GABAA receptors play a dominant role in mediating inhibition in the mature mammalian brain, and defects of GABAergic neurotransmission contribute to the pathogenesis of a variety of neurological and psychiatric disorders. Two types of GABAergic inhibition have been described: αßγ receptors mediate phasic inhibition in response to transient high-concentrations of synaptic GABA release, and αßδ receptors produce tonic inhibitory currents activated by low-concentration extrasynaptic GABA. Both αßδ and αßγ receptors are important targets for general anesthetics, which induce apparently different changes both in GABA-dependent receptor activation and in desensitization in currents mediated by αßγ vs. αßδ receptors. Many of these differences are explained by correcting for the high agonist efficacy of GABA at most αßγ receptors vs. much lower efficacy at αßδ receptors. The stoichiometry and subunit arrangement of recombinant αßγ receptors are well established as ß-α-γ-ß-α, while those of αßδ receptors remain controversial. Importantly, some potent general anesthetics selectively bind in transmembrane inter-subunit pockets of αßγ receptors: etomidate acts at ß+/α- interfaces, and the barbiturate R-5-allyl-1-methyl-5-(m-trifluoromethyl-diazirynylphenyl) barbituric acid (R-mTFD-MPAB) acts at α+/ß- and γ+/ß- interfaces.

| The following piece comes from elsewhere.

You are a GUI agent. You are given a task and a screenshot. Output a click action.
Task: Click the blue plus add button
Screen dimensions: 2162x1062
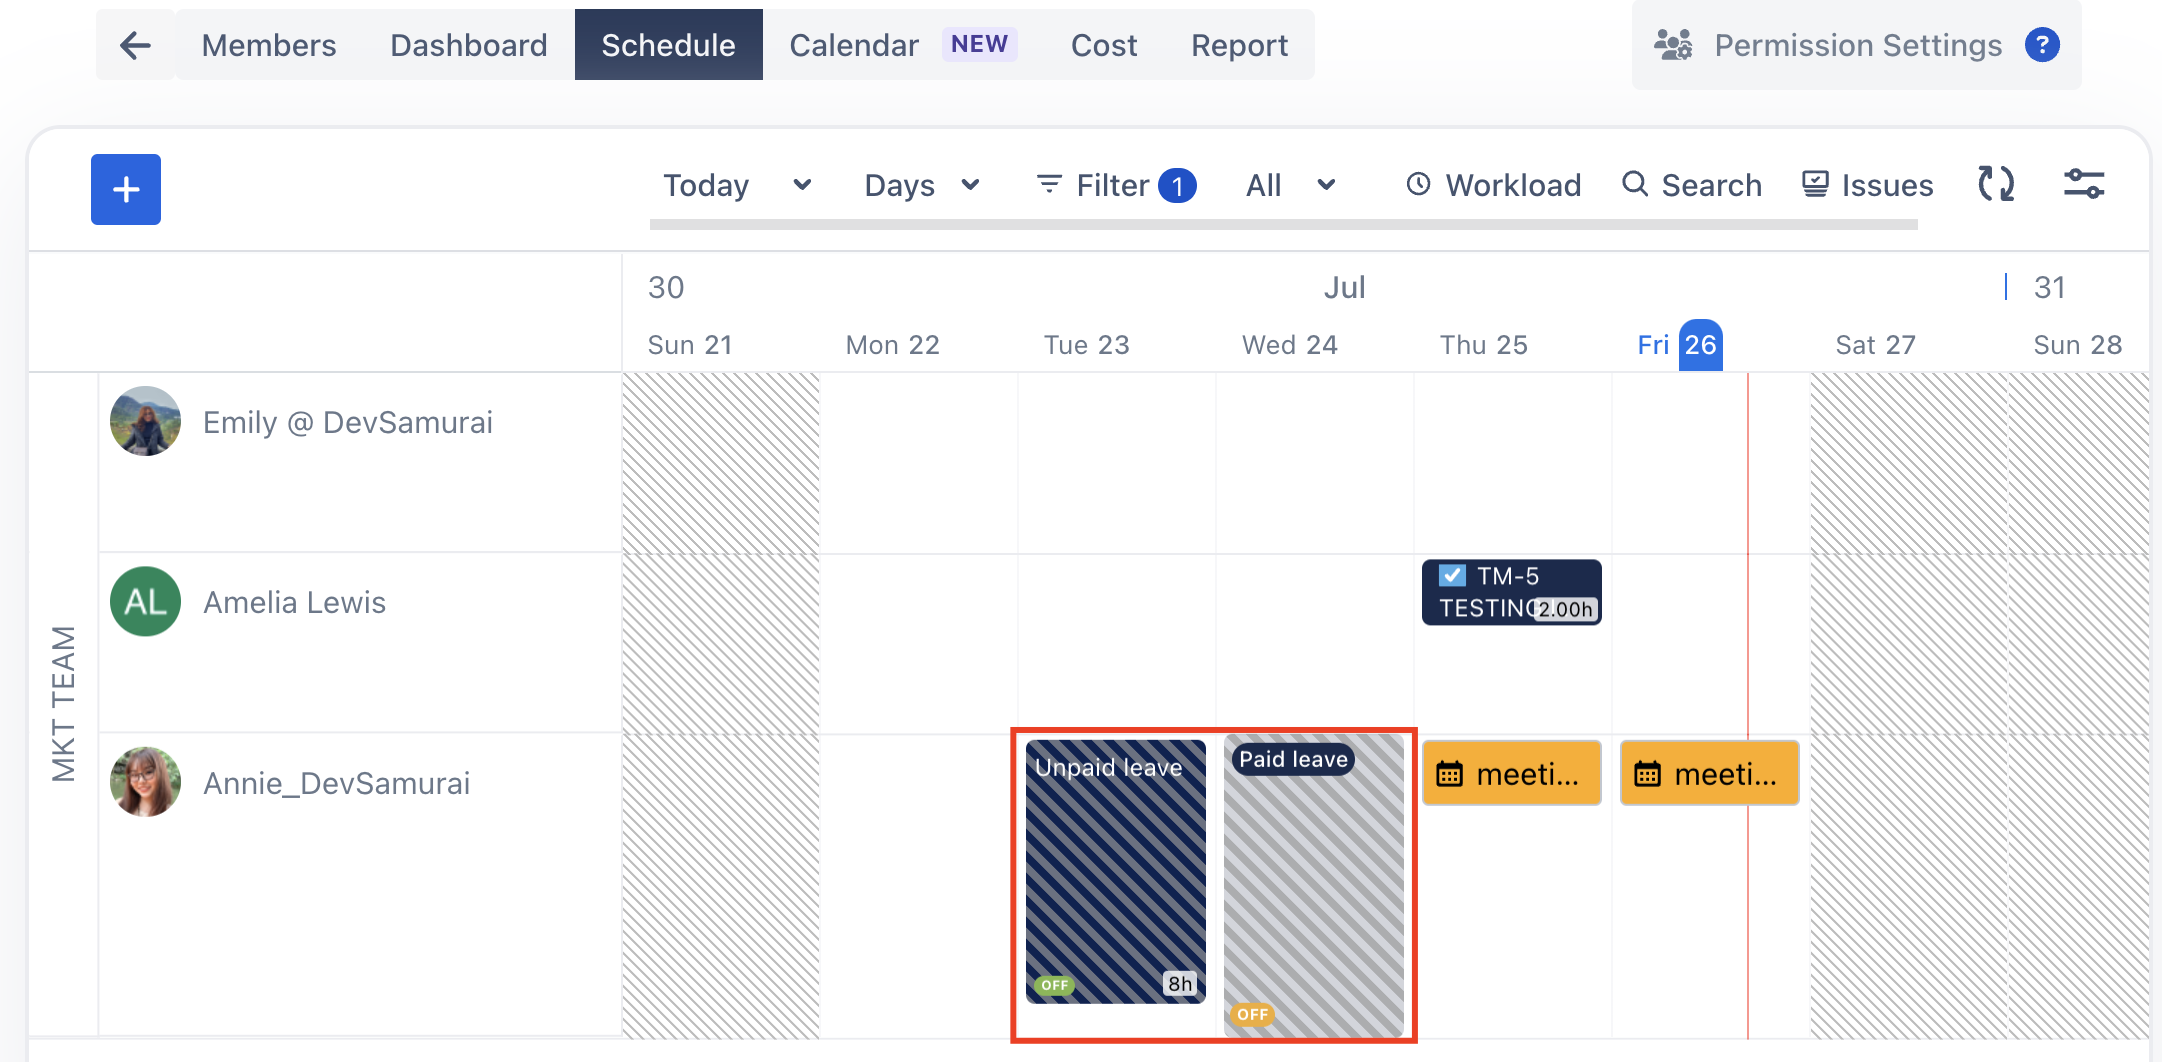[x=126, y=189]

Thus, these drugs are useful as structural probes in αßδ receptors formed from free subunits or concatenated subunit assemblies designed to constrain subunit arrangement. Although a definite conclusion cannot be drawn, studies using etomidate and R-mTFD-MPAB support the idea that recombinant α1ß3δ receptors may share stoichiometry and subunit arrangement with α1ß3γ2 receptors.